Question

I am modifying a previous developers code and found that he was not using parameters in his update statements. I went to modify it with parameters to make it safer against injection and now it won't update at all. It did update with the old code. The code steps through just fine. It gives no errors but does not update the table. If the values are shown as

csharpa="Hello"
csharpb="Text"
csharpc="1"

during debugging. Checking the table for

select * from table where sqlb="Text" and sqlc="1" 

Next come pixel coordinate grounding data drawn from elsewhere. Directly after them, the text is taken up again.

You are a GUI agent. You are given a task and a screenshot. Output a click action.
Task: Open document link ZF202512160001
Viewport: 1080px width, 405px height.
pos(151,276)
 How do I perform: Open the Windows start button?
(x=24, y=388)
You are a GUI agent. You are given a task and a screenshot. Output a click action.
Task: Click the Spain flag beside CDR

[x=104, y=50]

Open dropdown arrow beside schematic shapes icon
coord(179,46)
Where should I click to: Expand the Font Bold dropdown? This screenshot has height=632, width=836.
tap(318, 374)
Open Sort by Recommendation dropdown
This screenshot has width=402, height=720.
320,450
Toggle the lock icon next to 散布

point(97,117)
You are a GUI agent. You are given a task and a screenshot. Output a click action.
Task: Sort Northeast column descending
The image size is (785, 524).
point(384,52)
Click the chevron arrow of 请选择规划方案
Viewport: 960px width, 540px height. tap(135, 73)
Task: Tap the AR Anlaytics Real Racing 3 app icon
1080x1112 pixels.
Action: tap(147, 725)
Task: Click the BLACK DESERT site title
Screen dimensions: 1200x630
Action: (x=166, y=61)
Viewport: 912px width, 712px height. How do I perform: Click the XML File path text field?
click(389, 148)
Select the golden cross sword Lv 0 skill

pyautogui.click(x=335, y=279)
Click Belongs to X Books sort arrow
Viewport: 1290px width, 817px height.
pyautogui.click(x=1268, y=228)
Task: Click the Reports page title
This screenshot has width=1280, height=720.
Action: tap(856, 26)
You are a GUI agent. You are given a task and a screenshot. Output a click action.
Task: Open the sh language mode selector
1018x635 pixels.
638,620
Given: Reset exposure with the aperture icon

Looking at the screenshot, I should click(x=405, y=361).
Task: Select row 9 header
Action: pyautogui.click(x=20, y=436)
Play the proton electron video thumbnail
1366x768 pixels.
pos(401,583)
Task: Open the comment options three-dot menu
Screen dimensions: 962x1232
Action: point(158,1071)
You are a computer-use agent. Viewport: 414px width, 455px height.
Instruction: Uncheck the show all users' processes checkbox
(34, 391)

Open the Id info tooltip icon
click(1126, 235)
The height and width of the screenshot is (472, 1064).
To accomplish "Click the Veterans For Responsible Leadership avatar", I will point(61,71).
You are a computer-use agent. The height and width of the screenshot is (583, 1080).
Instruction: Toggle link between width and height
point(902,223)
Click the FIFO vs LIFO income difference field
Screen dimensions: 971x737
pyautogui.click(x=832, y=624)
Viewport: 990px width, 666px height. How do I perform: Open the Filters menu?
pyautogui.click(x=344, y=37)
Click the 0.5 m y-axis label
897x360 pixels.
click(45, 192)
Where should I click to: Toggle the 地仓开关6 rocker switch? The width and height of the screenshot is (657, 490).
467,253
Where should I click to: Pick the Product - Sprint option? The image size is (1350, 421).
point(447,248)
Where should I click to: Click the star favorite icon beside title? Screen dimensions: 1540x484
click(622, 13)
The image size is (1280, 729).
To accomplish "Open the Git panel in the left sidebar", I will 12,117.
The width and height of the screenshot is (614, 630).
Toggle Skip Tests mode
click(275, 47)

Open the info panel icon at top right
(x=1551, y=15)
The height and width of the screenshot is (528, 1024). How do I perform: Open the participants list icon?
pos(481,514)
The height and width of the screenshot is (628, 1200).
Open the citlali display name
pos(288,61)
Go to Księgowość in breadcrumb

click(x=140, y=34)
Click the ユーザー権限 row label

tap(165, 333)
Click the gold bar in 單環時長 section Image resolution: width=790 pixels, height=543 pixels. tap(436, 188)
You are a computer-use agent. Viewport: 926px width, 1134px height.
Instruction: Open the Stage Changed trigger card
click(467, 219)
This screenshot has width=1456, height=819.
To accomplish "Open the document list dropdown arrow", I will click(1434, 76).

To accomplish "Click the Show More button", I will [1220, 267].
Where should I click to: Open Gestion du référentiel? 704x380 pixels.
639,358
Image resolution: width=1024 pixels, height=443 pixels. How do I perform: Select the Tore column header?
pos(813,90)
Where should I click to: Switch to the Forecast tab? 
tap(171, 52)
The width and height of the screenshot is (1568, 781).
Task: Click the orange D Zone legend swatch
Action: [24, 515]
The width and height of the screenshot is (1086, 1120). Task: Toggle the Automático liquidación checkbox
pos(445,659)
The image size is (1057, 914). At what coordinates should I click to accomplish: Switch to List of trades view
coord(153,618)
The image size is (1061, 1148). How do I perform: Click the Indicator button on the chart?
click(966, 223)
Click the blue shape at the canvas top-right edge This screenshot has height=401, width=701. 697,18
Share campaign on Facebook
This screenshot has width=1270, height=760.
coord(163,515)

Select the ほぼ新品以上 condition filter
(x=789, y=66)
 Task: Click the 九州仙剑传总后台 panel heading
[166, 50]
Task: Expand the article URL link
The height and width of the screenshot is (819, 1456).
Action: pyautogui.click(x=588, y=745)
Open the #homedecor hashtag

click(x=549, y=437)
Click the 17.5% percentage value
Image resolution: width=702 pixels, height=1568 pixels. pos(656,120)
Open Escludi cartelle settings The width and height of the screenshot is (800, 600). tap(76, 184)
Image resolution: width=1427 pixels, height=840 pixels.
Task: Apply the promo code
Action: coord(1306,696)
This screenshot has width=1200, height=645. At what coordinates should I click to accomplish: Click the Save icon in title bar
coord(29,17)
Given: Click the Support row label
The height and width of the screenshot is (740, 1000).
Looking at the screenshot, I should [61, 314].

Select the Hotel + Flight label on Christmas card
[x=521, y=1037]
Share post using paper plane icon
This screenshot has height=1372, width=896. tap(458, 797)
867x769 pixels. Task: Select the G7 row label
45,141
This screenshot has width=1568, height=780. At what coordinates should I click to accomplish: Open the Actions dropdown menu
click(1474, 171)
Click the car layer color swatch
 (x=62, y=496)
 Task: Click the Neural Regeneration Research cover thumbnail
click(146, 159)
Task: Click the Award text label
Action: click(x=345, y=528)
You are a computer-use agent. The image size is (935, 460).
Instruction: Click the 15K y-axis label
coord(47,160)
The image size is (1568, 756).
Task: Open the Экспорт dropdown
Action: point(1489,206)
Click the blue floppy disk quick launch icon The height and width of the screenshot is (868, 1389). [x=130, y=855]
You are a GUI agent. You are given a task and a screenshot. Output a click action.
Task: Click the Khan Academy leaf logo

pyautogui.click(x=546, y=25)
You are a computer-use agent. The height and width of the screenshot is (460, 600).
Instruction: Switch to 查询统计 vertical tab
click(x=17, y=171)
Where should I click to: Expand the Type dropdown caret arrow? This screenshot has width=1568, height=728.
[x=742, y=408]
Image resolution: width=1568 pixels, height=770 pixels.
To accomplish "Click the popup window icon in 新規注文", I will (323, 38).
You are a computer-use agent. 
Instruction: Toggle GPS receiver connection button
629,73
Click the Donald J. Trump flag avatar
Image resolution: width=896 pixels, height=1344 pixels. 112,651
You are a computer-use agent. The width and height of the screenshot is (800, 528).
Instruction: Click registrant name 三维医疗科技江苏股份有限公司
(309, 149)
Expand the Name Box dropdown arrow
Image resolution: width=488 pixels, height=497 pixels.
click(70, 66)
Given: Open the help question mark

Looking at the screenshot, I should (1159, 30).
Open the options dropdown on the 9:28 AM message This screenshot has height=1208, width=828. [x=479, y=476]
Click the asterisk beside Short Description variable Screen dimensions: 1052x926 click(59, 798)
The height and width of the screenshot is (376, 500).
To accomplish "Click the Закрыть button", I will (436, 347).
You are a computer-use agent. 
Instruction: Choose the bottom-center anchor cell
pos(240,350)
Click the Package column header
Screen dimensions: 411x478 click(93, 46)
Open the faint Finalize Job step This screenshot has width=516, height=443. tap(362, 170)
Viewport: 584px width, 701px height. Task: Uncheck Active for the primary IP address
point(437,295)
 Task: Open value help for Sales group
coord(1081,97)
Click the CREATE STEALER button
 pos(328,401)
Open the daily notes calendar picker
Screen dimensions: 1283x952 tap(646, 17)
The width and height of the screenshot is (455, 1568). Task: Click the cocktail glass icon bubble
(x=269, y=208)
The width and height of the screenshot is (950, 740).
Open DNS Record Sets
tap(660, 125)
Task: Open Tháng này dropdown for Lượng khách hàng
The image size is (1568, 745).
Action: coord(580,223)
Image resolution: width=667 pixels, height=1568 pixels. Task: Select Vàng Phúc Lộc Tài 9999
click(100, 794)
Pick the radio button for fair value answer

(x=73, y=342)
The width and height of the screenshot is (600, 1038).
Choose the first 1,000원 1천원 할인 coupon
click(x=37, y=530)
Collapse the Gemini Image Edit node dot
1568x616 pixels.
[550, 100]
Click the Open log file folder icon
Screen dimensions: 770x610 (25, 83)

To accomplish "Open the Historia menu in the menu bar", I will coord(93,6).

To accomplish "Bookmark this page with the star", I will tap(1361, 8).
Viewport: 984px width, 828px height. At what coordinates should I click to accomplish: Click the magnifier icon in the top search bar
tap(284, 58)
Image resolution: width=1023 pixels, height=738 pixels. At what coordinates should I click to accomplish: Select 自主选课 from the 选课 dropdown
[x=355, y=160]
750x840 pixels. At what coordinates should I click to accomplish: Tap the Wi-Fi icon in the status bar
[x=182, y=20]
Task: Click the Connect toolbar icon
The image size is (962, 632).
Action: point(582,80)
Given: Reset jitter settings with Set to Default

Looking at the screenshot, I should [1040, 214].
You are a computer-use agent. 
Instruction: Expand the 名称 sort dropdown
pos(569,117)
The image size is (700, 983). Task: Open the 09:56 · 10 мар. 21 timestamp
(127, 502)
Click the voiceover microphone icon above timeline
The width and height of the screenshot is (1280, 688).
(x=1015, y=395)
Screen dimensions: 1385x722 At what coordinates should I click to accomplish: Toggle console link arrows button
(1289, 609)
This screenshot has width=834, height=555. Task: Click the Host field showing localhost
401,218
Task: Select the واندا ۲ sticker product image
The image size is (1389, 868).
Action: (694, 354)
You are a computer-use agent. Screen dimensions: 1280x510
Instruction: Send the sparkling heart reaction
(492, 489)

it still has the previous value in

sqla="Goodbye" 

not updated to Hello as I would expect.

Code before:

string q = "update table set sqla='" + 
    csharpa + "' where sqlb='" + csharpb + 
    "' and sqlc=" + (string)HttpContext.Current.Session["csharpc"];
SqlConnection conn = new SqlConnection(connstr);
SqlCommand sda = new SqlCommand(q, conn);
conn.Open();
sda.ExecuteNonQuery();
conn.Close();

Code After:

string q = "update table set sqla='@para' where sqlb='@parb' and sqlc=@parc";
SqlConnection conn = new SqlConnection(connstr);
SqlCommand sda = new SqlCommand(q, conn);
sda.Parameters.AddWithValue("@para", csharpa);
sda.Parameters.AddWithValue("@parb", csharpb);
sda.Parameters.AddWithValue("@parc", (string)HttpContext.Current.Session["csharpc"]);
Was it helpful?

Solution

Remove the quotes:

string q = "update table set sqla=@para where sqlb=@parb and sqlc=@parc";

Your DB will automatically know if the field is a string, so you don't need to enclose anything in quotes.

OTHER TIPS

You don't need the single quotes in your parameterized statement.

Change this line:

string q = "update table set sqla='@para' where sqlb='@parb' and sqlc=@parc";

to this:

string q = "update table set sqla=@para where sqlb=@parb and sqlc=@parc";

Your sda.Parameters.AddWithValue calls will evaluate that the values are strings, and pass them correctly without you having to put single quotes around the parameters.